Thursday, March 08, 2007
Fragment 803
Notes on Dickens 1
Dickens was constantly innovative, and consciously pushing his art to the limits, running businesses, editing journals, organizing theatricals and siring a string of children on his exhausted wife, the Dynamo of the Victorian age.
This energy is reflected in his prose which buzzes and fizzes with life. Hazlitt would surely have applied his term ‘gusto’ to Dickens’s prose had he lived long enough. There is always the feeling in reading Dickens that he is not quite in control. In his early work especially, he appears to be a naive writer, carried away by the energy of his voice and imagination, struggling to keep up, running after the horses, quill and notebook at the ready, coat tails flying. His prose is always on the verge.
Dickens lives in the realm of the superlative: the best of times, the worst of times, Mr Boythorn in Bleak House, whose superlatives seemed to go off like blank cannons and hurt nothing, John Westlock lifting Ruth Pinch over an obstruction in the street the lightest, easiest, neatest thing. So much in Dickens is the kindest in the world, the most true nature ever to be beheld, the most virtuous or vilest, and at those moments where he most wants to pack an emotional punch, he reaches for the superlative. At the same time, a superlative denies an alternative: once the best has been reached, where can we go from here? The danger of such an approach is that it can entrench an ideology. On the other hand, Dickens himself seems to be aware of this, as sometimes the writing simply stops, simply gives up, as words become inadequate to describe the intensity of his vision, the pace of his thoughts: which no one can imagine who has not witnessed it, and of which any description would convey a very faint idea. Or this: Why should we attempt to describe that of which no description can convey an adequate idea? Or this: A degree of spirit which is quite indescribable.

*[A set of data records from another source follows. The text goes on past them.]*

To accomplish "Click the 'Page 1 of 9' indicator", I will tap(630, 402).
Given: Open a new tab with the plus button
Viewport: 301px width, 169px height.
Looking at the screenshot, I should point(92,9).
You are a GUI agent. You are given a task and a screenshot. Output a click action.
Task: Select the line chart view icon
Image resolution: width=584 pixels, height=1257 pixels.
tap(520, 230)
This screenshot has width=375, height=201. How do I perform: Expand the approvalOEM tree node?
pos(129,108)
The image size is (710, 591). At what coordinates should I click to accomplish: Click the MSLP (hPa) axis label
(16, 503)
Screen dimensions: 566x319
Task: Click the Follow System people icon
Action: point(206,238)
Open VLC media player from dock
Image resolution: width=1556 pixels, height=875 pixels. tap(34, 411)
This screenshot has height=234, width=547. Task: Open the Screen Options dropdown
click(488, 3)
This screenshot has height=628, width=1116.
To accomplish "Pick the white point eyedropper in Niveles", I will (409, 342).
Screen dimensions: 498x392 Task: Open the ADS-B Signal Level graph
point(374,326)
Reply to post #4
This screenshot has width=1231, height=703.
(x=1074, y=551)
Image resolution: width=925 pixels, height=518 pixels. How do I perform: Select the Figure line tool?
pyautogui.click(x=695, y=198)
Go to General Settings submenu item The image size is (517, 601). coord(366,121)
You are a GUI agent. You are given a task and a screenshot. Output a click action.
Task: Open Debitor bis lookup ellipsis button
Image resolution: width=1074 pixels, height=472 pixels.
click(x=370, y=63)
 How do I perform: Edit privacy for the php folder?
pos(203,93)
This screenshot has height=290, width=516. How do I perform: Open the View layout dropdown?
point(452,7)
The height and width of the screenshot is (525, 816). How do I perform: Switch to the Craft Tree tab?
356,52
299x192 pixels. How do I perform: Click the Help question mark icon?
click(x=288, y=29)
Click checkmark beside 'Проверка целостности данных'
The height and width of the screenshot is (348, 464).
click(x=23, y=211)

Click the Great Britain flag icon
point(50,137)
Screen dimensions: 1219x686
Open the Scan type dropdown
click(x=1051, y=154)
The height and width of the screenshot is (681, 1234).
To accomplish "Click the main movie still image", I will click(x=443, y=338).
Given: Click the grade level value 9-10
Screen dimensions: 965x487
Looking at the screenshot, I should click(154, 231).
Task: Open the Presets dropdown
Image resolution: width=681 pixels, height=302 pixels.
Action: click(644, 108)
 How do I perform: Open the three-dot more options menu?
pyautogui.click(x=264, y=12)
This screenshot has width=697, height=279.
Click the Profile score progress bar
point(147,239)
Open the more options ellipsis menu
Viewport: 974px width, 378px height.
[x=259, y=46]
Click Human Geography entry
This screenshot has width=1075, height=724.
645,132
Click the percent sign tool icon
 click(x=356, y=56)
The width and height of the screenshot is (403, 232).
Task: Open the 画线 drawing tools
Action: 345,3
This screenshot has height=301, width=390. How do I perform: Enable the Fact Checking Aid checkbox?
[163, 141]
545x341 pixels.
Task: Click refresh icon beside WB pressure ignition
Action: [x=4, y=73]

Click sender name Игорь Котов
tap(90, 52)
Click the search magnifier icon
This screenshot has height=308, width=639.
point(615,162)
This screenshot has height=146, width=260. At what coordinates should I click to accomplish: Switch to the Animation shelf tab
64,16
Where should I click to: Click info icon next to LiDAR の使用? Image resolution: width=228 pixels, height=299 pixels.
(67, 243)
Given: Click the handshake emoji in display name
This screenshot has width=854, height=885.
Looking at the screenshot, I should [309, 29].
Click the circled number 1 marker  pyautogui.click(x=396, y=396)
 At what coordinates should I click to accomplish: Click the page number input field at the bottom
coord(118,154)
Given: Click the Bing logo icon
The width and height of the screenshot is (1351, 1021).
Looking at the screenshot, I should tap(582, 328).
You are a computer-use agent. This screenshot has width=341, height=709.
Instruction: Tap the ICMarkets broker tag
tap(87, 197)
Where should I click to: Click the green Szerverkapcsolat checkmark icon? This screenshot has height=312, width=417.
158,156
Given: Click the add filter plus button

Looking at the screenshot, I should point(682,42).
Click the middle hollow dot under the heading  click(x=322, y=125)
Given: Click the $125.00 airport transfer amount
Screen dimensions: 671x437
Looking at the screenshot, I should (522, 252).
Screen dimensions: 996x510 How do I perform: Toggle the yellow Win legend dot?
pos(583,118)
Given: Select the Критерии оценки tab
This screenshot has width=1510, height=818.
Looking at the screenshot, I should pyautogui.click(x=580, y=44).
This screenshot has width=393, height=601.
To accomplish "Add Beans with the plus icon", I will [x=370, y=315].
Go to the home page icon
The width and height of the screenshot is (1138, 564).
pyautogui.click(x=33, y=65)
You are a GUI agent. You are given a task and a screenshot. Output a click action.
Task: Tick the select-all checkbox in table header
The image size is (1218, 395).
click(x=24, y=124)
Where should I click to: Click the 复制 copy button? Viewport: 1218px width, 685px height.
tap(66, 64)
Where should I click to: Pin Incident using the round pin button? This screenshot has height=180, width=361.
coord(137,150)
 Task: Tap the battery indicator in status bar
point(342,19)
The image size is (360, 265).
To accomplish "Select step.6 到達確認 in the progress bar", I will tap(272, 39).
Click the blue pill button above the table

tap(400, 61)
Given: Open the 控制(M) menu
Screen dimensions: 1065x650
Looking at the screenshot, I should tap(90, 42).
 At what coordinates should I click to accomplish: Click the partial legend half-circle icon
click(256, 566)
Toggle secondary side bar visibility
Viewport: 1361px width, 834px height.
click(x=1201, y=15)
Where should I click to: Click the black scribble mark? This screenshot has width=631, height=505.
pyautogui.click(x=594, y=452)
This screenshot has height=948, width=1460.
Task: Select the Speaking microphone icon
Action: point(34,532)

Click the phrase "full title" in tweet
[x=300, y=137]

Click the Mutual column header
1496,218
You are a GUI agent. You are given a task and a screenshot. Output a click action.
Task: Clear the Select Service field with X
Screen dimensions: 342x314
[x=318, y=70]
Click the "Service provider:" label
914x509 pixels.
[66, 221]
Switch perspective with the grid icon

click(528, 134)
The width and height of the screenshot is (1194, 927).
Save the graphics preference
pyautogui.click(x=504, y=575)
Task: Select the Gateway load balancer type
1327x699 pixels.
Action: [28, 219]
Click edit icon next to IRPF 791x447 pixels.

His characters are also infected with the same energy and gusto. They often do the unexpected and make you gasp with delighted astonishment. I’m quite sure that Mrs. Gamp was as surprising to her creator as she is to us: The severely ironical character of this reply was strengthened by a very slow nod, and a still slower drawing down of the corners of Mrs. Gamp’s mouth. She added with extreme stateliness of manner, after indulging in a short doze: “ But I’m a keeping of you gentlemen, and time is precious.”
So many of the minor characters in Dickens are of course completely bonkers mad or mentally handicapped, a madness equally matched by the spirited incredulity of the narrator. Paul saw the weak-eyed young man who had that morning given such offence to Mrs. Pipchin, suddenly seize a very large drumstick, and fly at a gong that was hanging up, as if he had gone mad or wanted vengeance. Instead of receiving warning, however, or being instantly taken into custody, the young man left off unchecked, after having made a dreadful noise. Then Cornelia Blimber said dinner would be ready in a quarter of an hour. This is pure Camphill.